Ustedes también lo habrán sentido. Mientras en la calle nieva a destajo y sopla un viento lacerante, ustedes están calentitos en su casa. Y miran a través de la ventana, como riéndose del temporal y del pobre desdichado que se tambalea por la calle. Esa sensación hogareña, tan deliciosa y placentera, es la que sintieron los huéspedes aquella noche.

Se creó una intimidad entre ellos. Tanto, que terminaron contándose sus pecados. Uno coleccionaba plumas antiguas, otro cajitas de rapé (tabaco en polvo que se esnifa), y hasta un tipo que reunía dientes de gente desconocida. Tenía un molar de un ladrón, otro de un peluquero, un colmillo de una cantante. En fin. Andersen estaba con la boca abierta.
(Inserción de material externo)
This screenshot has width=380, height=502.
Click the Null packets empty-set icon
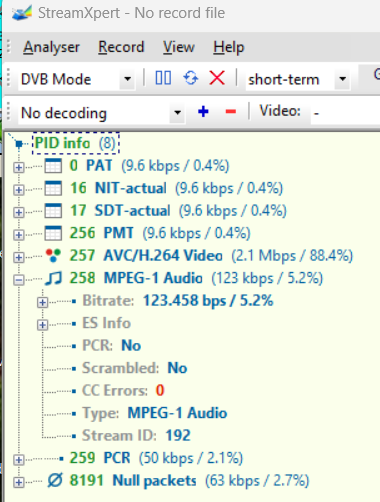[55, 480]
entre fulanas. Y muy a gusto y habladores todos, confesando sus insólitas querencias, cuando entraron un grupito de fulanas. Andersen es más educado. Él las llama «personas de visita». «Cuanto más animado estaba uno comiendo, llegaban personas de visita, cogía una silla y se sentaba detrás de su víctima».
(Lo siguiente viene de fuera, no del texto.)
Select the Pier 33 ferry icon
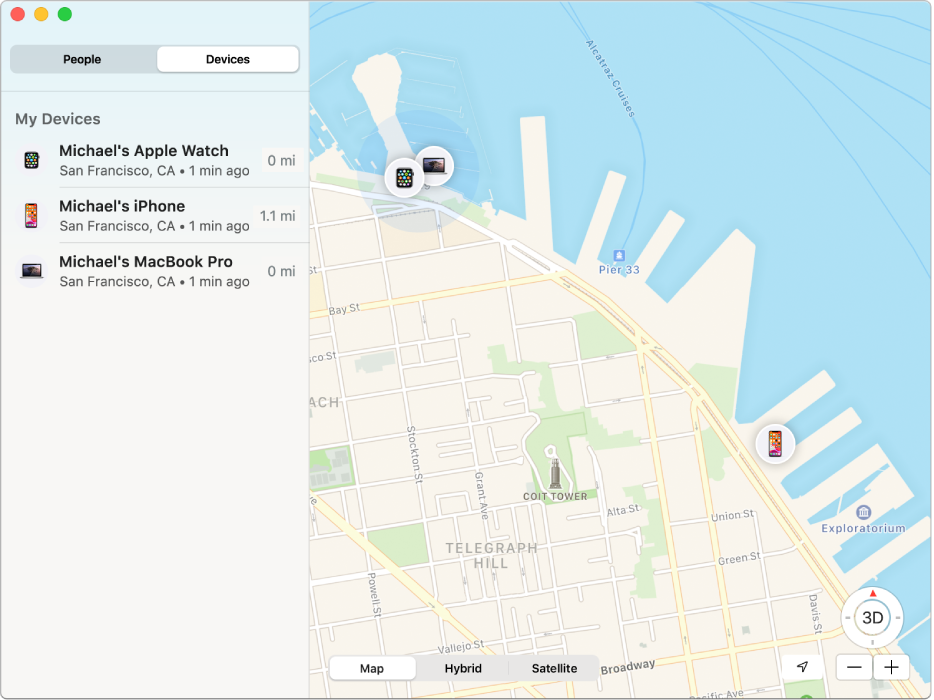 (x=619, y=255)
Y por si eso fuera poco, las fulanitas tenían apoyo, porque a veces se acercaban también dos de las criadas, que eran incluso peores. «Las criadas poseían una increíble desvergüenza, como no la conocimos en ninguna taberna española», asegura Andersen. «Las muchachas en esta casa son auténticas fulanas. Empezaron a meterse con Jonás (otro compañero) y conmigo, nos metieron mano, entraban y salían a cada momento, por ellas no había inconveniente si nosotros quisiésemos».

Mala suerte tuvo el viejo Andersen. Si exceptuamos la catedral y el resto de monumentos (que no pudo visitar), hay que reconocer que Burgos le dejó con mal sabor de boca. «Llevábamos ya tres días en Burgos. La nieve continuaba cayendo y se decía que pronto cerrarían el paso a los trenes- se le nota un tono angustiado- La idea de quedarnos aquí no me hacía ninguna gracia».

con chanclas por la nieve. ¿Qué hacer? Si no podían salir de Burgos y si la fonda estaba llena de fulanas acechantes. Andersen no quería irse sin ver el arco de Santa María. Les pillaba cerca (desde la calle Vitoria), así que ahí se marchó el escritor. Y vaya, qué agallas.

Coraje hay que tener para enfundarse en abrigo de invierno, acoplarse unas chanclas a los zapatos, para proteger la suela, y salir armado con un paraguas, tipo caballero andante. Allí iba Andersen, el escritor. Imbatible e infatigable. Goteándole la nariz, con las manos rojas por el frío y dejando a las espaldas las ventanas iluminadas de la fonda. Mejor no volver allí, mejor agarrarse una pulmonía.

Al día siguiente por fin aclaró el tiempo. Andersen azotó a su acompañante para que hiciese el equipaje. ¡Vamos, vamos! Había asomado un rayito de sol. Ay, sí. «Pero solamente por un par de minutos», gime el escritor. «Pues enseguida volvió a encapotarse el cielo y cayó más nieve».

En cuanto pudo, salió escopetado hacia los Pirineos y cruzó la frontera. En Francia era primavera.

Hoy se cumple el aniversario de su muerte. Esperemos que Hans Christian Andersen, aunque sea desde la tumba, sepa olvidar sus desventuras en Burgos. Y se quede con los buenos recuerdos de la Catedral, con la épica historia del Cid y con los elogios al Arco de Santa María. La autora de este humilde reportaje cruza los dedos.